D’autres essais sont tentés sur d’autres lacs, dont celui des Quatre-Cantons pour parvenir à supprimer la déphosphoration des stations d’épuration qu’on accuse d’être coûteuse…
Le Parlement a dû répondre à la question de savoir si « les plans d’eau sont trop propres ».  Voici l’argument qui a fait rejeter la réponse :  «Au niveau national, la quantité de poissons pêchés annuellement dans les lacs helvétiques reste stable depuis de nombreuses années (1 700 tonnes), déclarait la ministre de l’Environnement Doris Leuthard lors du débat parlementaire. Le lac de Brienz compte certes aujourd’hui un taux très faible de phosphore, car il s’agit d’un lac de montagne, donc à l’origine très pauvre en éléments nutritifs. Faire augmenter de manière artificielle le taux de phosphore serait une ingérence manifeste dans la topographie naturelle de ce lac.»
Mais pour les chercheurs, ce retour en arrière n’est pas acceptable. Gerald Hess, philosophe et spécialiste d’éthique environnementale à l’Université de Lausanne, explique que l’homme nuit à la nature et qu’un nettoyage est une preuve de respect de cette nature. Il faut penser au long terme et aux autres dimensions.
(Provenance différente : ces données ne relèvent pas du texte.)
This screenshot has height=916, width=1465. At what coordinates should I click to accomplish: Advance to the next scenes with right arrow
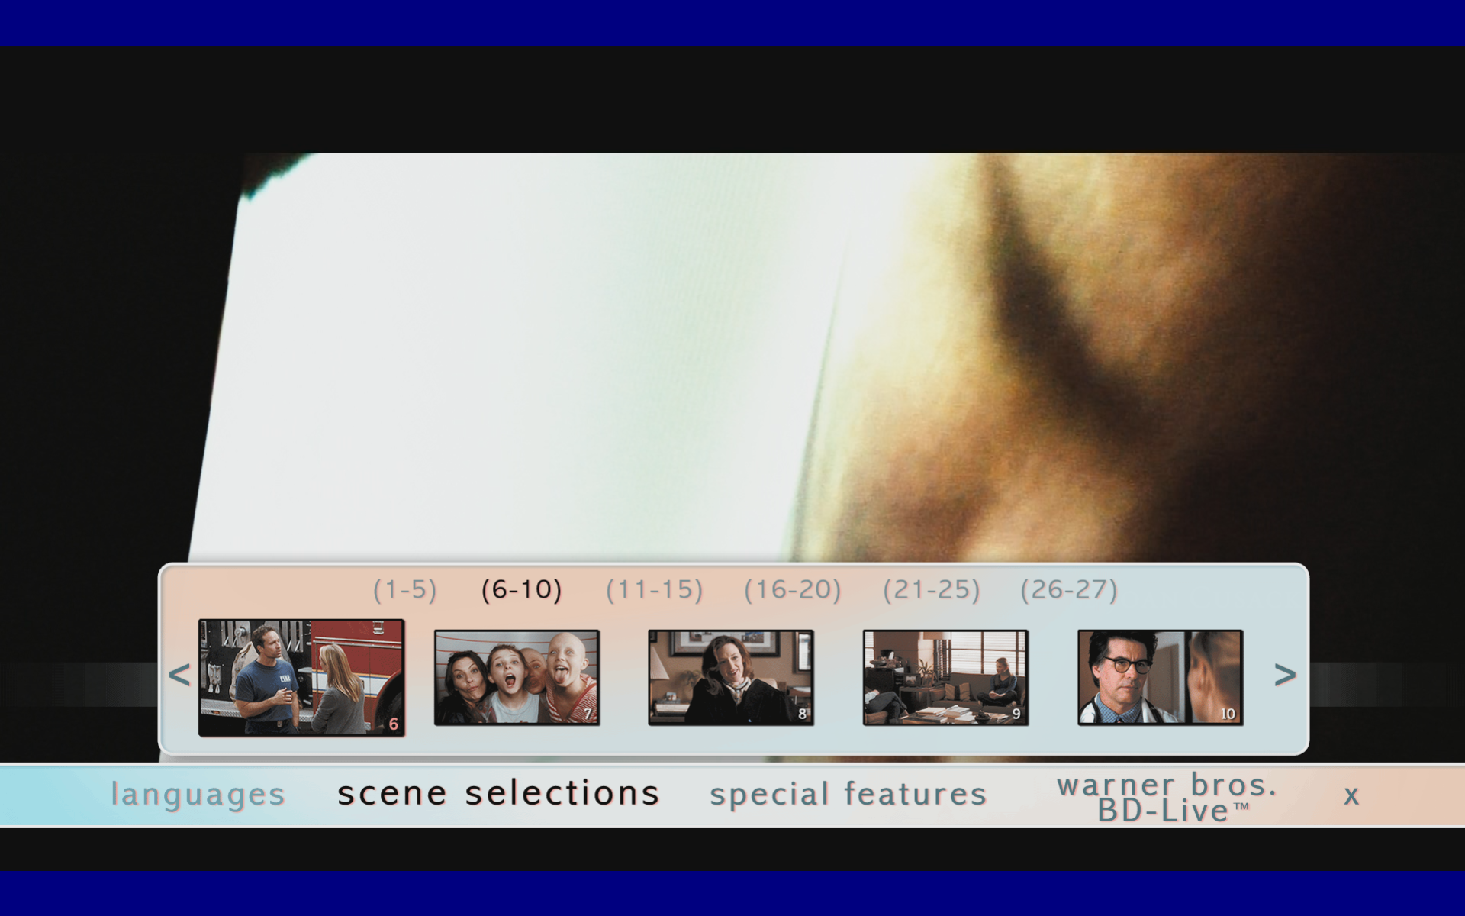(x=1285, y=675)
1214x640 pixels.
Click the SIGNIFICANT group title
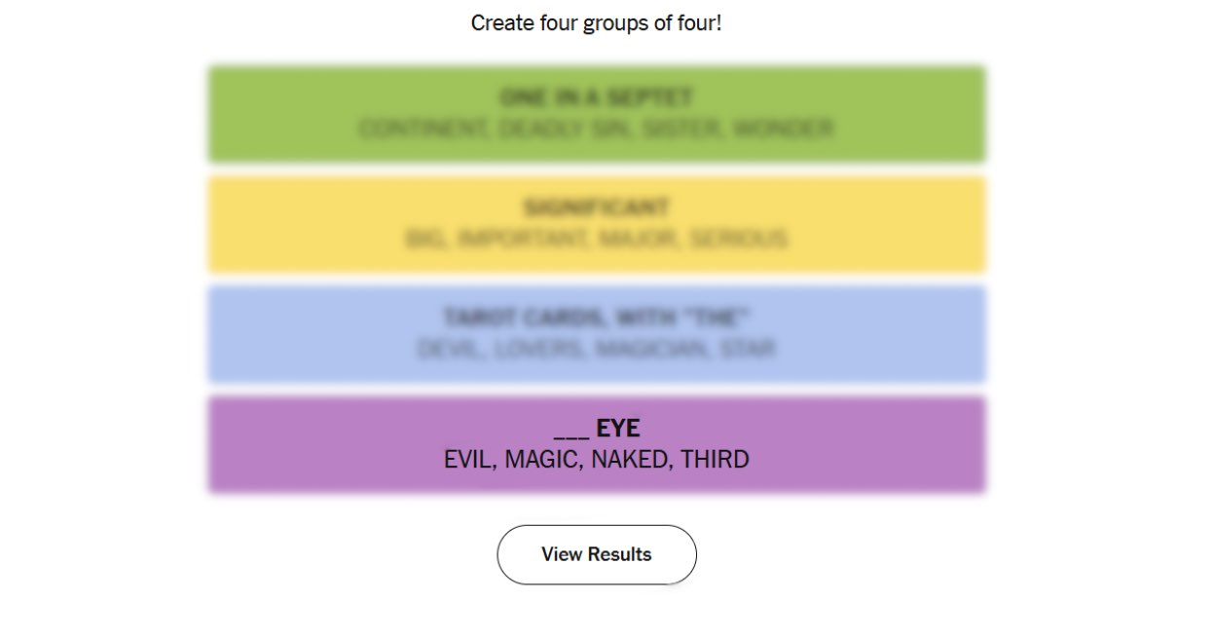tap(596, 208)
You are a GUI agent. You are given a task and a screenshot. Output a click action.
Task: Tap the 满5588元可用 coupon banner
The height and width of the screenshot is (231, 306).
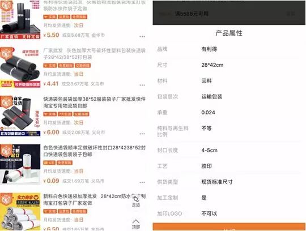(x=229, y=13)
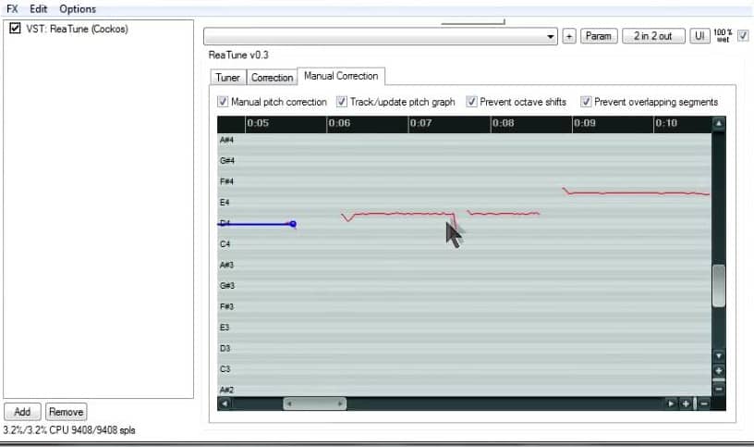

Cité par Largeur, le député Werner Luginbühl favorable à la motion, souligne que sa démarche implique également une réflexion écologique. «Je m’interroge sur le fait de savoir s’il est raisonnable de nettoyer autant nos lacs, pour ensuite importer du poisson, par exemple d’Asie.» Du monde entier, les importations représentent 50’000 tonnes par an à mettre en perspective avec quelque 2’000 tonnes pêchées annuellement dans les lacs suisses. Arrêt de la pollution signifie retour de la biodiversité.

Mais voici une arête dans le raisonnement  : le Léman a perdu les trois-quart de son phosphore sans que le nombre des fritures et de la pêche en soit affecté.

Pour le lac Léman, les effets de la déphosphoration ont été salutaires: la quantité de phosphore est passée de 81 mg/l en 1981 à 22 mg/l en 2010. Cette évolution n’a pas engendré une baisse de la quantité de poissons pêchés dans le plus grand lac de Suisse. Au contraire: les prises annuelles moyennes ont augmenté et même dépassé les 1’000 tonnes en 2009. Selon les spécialistes, l’amélioration de la qualité de l’eau ces dernières décennies a favorisé le retour d’une plus grande biodiversité.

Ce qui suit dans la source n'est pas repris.